* RECORD EXCERPTS
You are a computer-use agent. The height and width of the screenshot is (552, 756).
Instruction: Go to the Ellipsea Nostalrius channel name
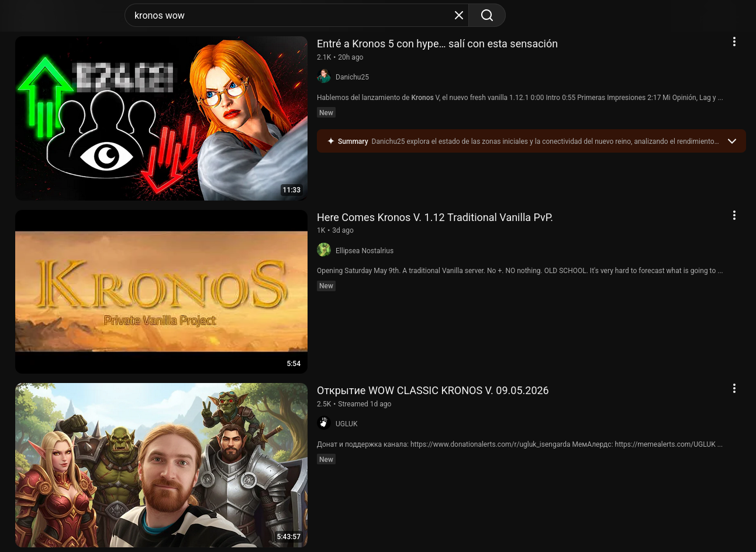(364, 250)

--

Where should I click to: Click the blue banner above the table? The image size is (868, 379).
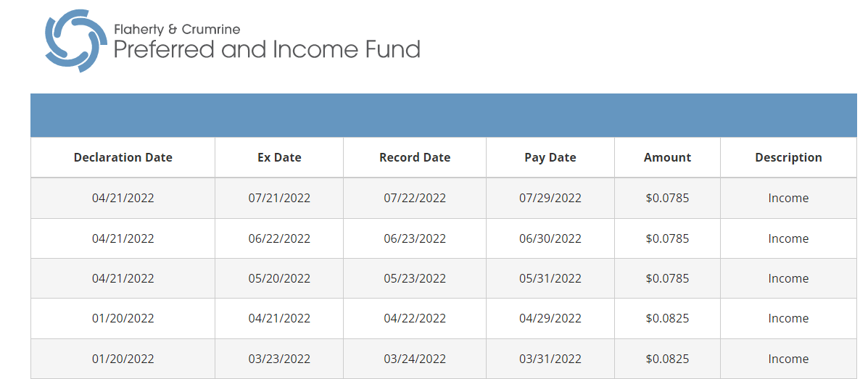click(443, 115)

--

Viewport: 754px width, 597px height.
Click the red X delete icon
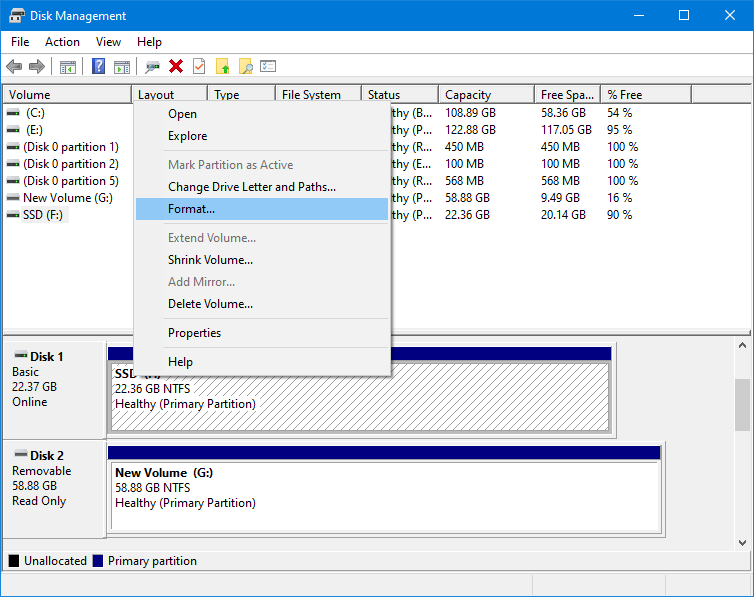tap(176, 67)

* INSTRUCTIONS FOR THE TASK
Among the lines of the material above, find those with the word "height". Copy each one.

* EXERCISE SOLUTION
You are a computer-use agent. The height and width of the screenshot is (552, 756).
Viewport: 754px width, 597px height.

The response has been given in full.